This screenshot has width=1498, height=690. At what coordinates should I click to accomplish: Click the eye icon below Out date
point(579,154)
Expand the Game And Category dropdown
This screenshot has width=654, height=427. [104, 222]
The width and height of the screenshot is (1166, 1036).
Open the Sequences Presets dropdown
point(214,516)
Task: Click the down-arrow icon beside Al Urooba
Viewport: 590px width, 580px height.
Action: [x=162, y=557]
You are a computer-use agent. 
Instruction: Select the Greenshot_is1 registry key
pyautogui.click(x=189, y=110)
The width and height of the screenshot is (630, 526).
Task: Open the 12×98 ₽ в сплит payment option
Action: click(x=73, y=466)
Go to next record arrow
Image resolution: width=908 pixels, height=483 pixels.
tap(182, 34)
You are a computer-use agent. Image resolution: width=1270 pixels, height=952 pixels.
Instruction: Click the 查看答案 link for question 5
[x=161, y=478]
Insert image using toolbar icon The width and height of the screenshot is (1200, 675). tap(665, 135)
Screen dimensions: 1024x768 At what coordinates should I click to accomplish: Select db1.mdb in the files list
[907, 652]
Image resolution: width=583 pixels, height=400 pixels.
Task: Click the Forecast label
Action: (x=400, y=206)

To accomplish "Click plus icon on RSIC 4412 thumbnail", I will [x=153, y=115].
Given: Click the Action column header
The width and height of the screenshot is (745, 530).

- _WHAT YOU HAVE TO DO_
Please give back only the lines starting with the one that contains "Viewport: 590px width, 580px height." and ending with the last line of the listing, retyped exactly.

- _REPLY TO THE EXERCISE_
Viewport: 590px width, 580px height.
Action: [x=162, y=557]
You are a computer-use agent. 
Instruction: Select the Greenshot_is1 registry key
pyautogui.click(x=189, y=110)
The width and height of the screenshot is (630, 526).
Task: Open the 12×98 ₽ в сплит payment option
Action: click(x=73, y=466)
Go to next record arrow
Image resolution: width=908 pixels, height=483 pixels.
tap(182, 34)
You are a computer-use agent. Image resolution: width=1270 pixels, height=952 pixels.
Instruction: Click the 查看答案 link for question 5
[x=161, y=478]
Insert image using toolbar icon The width and height of the screenshot is (1200, 675). tap(665, 135)
Screen dimensions: 1024x768 At what coordinates should I click to accomplish: Select db1.mdb in the files list
[907, 652]
Image resolution: width=583 pixels, height=400 pixels.
Task: Click the Forecast label
Action: (x=400, y=206)

To accomplish "Click plus icon on RSIC 4412 thumbnail", I will [x=153, y=115].
Given: Click the Action column header
The width and height of the screenshot is (745, 530).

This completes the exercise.